Il peso delle accise

Le soluzioni al problema, tuttavia, sono note da anni. Sull’aumento dei prezzi cui stiamo assistendo da tempo – su cui incidono anche il cambio sfavorevole euro/dollaro (dato che il petrolio è quotato con la moneta americana) e recentemente la guerra in Ucraina – in Italia pesano infatti le accise (oltre alle recenti speculazioni denunciate dal Ministro della Transizione ecologica Roberto Cingolani).
Le accise sono un tributo indiretto, una tassa che lo Stato pone sulla fabbricazione o sulla vendita di prodotti di consumo. Le accise sull’acquisto dei carburanti, in Italia, sono state incrementate nel tempo allo scopo di fronteggiare finanziariamente alcune emergenze, come quelle provocate dagli eventi naturali o dalle guerre. Ma quando sono cadute le ragioni per effettuare il prelievo, gli incrementi sono rimasti per coprire altre voci del bilancio pubblico.
E’ il caso, per fare qualche esempio, dell’accise di 0,00723 euro per il finanziamento della crisi di Suez del 1956; o quella dello 0,00516 euro per la ricostruzione dopo il disastro della diga del Vajont (1963); o, ancora, quella dello 0,00516 euro per la ricostruzione di Firenze dopo l’alluvione del 1966.
In totale sono quasi una ventina le accise sui carburanti: sommate all’Iva, rappresentano ormai la metà del prezzo attuale dei carburanti.

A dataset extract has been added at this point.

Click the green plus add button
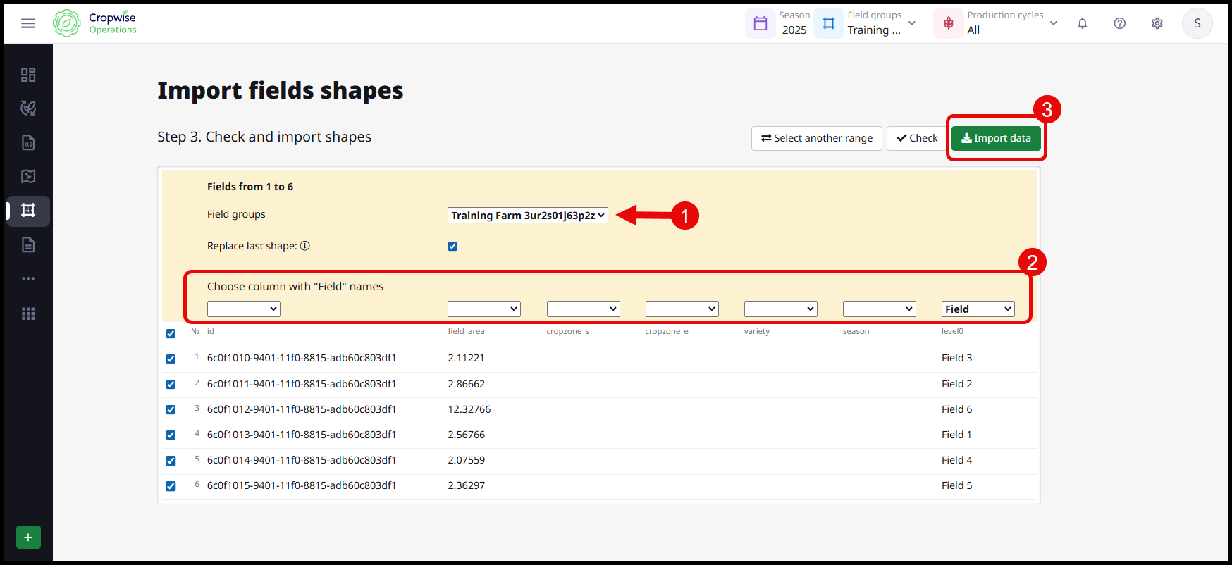 [x=28, y=538]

Le richieste di Figisc Confcommercio

A fronte di questa situazione è intervenuta anche Figisc Confcommercio. La richiesta al Governo è quella di «dare immediata applicazione a quanto previsto dalla Legge 244 del 2007 in tema di Accisa Mobile (o anticiclica) che consente, da una parte, di sterilizzare gli aumenti dell’Iva e, dall’altra, di creare un minimo di stabilità per famiglie ed operatori economici».